--- Available data Enclosed Below ---

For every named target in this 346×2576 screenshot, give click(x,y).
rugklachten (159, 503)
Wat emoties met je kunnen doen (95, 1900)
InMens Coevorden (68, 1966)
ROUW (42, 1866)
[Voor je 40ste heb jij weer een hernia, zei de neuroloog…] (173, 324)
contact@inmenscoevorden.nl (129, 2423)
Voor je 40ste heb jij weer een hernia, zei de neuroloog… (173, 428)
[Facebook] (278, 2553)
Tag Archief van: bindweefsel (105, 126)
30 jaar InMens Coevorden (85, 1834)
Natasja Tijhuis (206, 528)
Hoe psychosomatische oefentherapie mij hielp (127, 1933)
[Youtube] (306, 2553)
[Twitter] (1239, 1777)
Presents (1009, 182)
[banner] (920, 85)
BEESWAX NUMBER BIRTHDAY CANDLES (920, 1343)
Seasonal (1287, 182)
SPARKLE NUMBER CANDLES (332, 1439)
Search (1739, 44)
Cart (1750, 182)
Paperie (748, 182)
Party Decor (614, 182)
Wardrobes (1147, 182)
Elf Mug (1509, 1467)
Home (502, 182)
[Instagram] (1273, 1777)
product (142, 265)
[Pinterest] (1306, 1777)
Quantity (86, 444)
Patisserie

--- End of Enclosed Available data ---

* **What you should do**: Copy the material above, line for line.

* **The completed task**:
For every named target in this 346×2576 screenshot, give click(x,y).
rugklachten (159, 503)
Wat emoties met je kunnen doen (95, 1900)
InMens Coevorden (68, 1966)
ROUW (42, 1866)
[Voor je 40ste heb jij weer een hernia, zei de neuroloog…] (173, 324)
contact@inmenscoevorden.nl (129, 2423)
Voor je 40ste heb jij weer een hernia, zei de neuroloog… (173, 428)
[Facebook] (278, 2553)
Tag Archief van: bindweefsel (105, 126)
30 jaar InMens Coevorden (85, 1834)
Natasja Tijhuis (206, 528)
Hoe psychosomatische oefentherapie mij hielp (127, 1933)
[Youtube] (306, 2553)
[Twitter] (1239, 1777)
Presents (1009, 182)
[banner] (920, 85)
BEESWAX NUMBER BIRTHDAY CANDLES (920, 1343)
Seasonal (1287, 182)
SPARKLE NUMBER CANDLES (332, 1439)
Search (1739, 44)
Cart (1750, 182)
Paperie (748, 182)
Party Decor (614, 182)
Wardrobes (1147, 182)
Elf Mug (1509, 1467)
Home (502, 182)
[Instagram] (1273, 1777)
product (142, 265)
[Pinterest] (1306, 1777)
Quantity (86, 444)
Patisserie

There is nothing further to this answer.